Antwoord schriftelijke vragen : Antwoord op vragen van het lid Welzijn over het bericht 'Nieuwe bouwcrisis dreigt als omslag naar duurzaam ontworpen woningen uitblijft'
Vragen van het lid Welzijn (Nieuw Sociaal Contract) aan de Minister van Volkshuisvesting en Ruimtelijke Ordening over het bericht «Nieuwe bouwcrisis dreigt als omslag naar duurzaam ontworpen woningen uitblijft» (ingezonden 1 juli 2025).

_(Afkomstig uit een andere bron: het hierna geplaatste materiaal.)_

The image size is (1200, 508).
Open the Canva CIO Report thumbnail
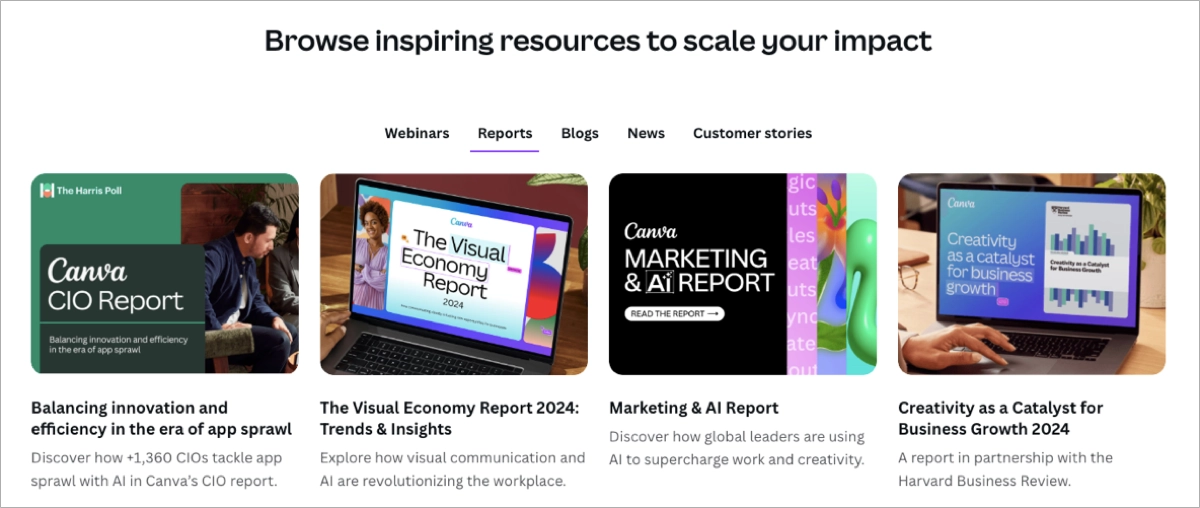(x=164, y=274)
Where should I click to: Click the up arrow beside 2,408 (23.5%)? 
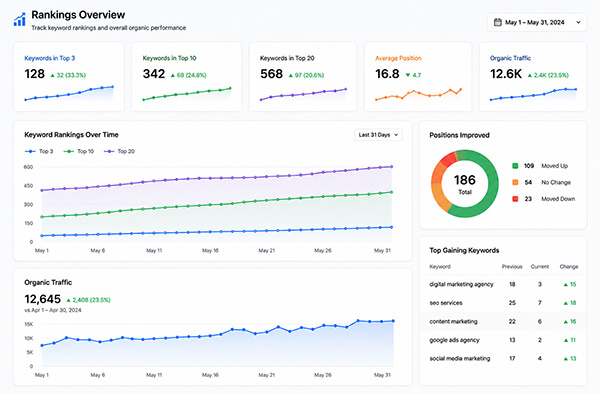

Antwoord van Minister Keijzer (Volkshuisvesting en Ruimtelijke Ordening) (ontvangen
14 juli 2025)
Vraag 1
Bent u bekend met dit artikel?1
Antwoord 1
Ja.
Vraag 2
Herkent u het gegeven dat een snelle omslag naar woningen bouwen met duurzame materialen
nodig is om een potentiële volgende crisis te voorkomen en kunt u uw antwoord onderbouwen?
Antwoord 2
Ik reageer nog schriftelijk op de adviezen van de Rli.
De potentiële crisis herken ik niet. Wel ben ik met een groot deel van de aanbevelingen
al bezig. Zo moeten nieuwe gebouwen, zoals in Europese Richtlijn Energieprestatie
Gebouwen EPBD-IV is vastgelegd, vanaf 2030 voldoen aan een wettelijke eis als het
gaat om de CO2-emissies veroorzaakt door zowel het energieverbruik als het materiaalverbruik van
nieuwe gebouwen – in technisch jargon de «global warming potential» (gwp) over de
gehele levenscyclus («whole life cycle»), oftewel de wlc-gwp.

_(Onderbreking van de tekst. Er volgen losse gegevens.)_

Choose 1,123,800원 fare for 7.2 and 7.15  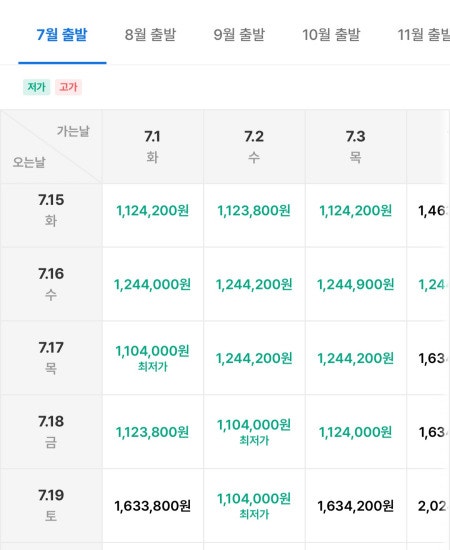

Voor 1 januari 2027 zal de Minister van VRO een routekaart publiceren en daarover
de Europese Commissie in kennis stellen. Hierin wordt aangegeven welke wlc-gwp prestatie-eisen
gelden voor nieuwbouw vanaf 2030 per gebouwtype en hoe in termen van streefwaarden
het afbouwpad naar 2050 eruitziet. Het doel is klimaatneutraliteit in de gebouwde
omgeving te bereiken.
Door deze routekaart krijgt de markt duidelijkheid over de toekomstige regelgeving
en kan men zich daarop voorbereiden. Uiteraard zal ik ervoor zorgen dat de nieuwe
duurzaamheidseis in 2030 de woningbouwopgave niet in de weg zit. Tussen 2030 en 2050
zal periodiek worden bezien of de in 2027 ingeschatte streefwaarden in de uitvoeringspraktijk
realistisch zijn.
Vraag 3
Herkent u het gegeven dat bouwbedrijven klaar staan om met duurzame materialen te
gaan bouwen maar dit niet doen omdat ze wachten tot de overheid duidelijkheid gaat
bieden, en waarom wel of niet?
Antwoord 3
Ik zie talloze voorbeelden van bouwers die met duurzame materialen bouwen. Producenten
van bouwmaterialen zetten steeds meer stappen. In het kader van het bouwmaterialenakkoord
zie ik namelijk goede ontwikkelingen.
Die duidelijkheid is er. We hebben al een milieuprestatie gebouwen (mpg) voor woningen
waar bouwers aan moeten voldoen, en met de wijziging van de mpg, die ik onlangs voor
advies naar de Raad van State heb gestuurd, geef ik nadere duidelijkheid voor de komende
jaren. Zo weten partijen in de bouwsector hoe ze de milieuprestatie van woningen moeten
berekenen en kunnen zij zich voorbereiden op toekomstige prestatie-eisen. Daarnaast
implementeer ik, zoals in antwoord 2 aangegeven, de zogenaamde wlc-gwp.
Vraag 4
Op welke termijn kunt u de duidelijkheid verschaffen aan de sector waar zij op wachten
om duurzaam te gaan bouwen?
Antwoord 4
Bouwers zijn vrij om de bouwmaterialen te kiezen, waarmee ze willen bouwen, mits ze
op gebouwniveau voldoen aan de minimumeisen in het Besluit Bouwwerken Leefomgeving.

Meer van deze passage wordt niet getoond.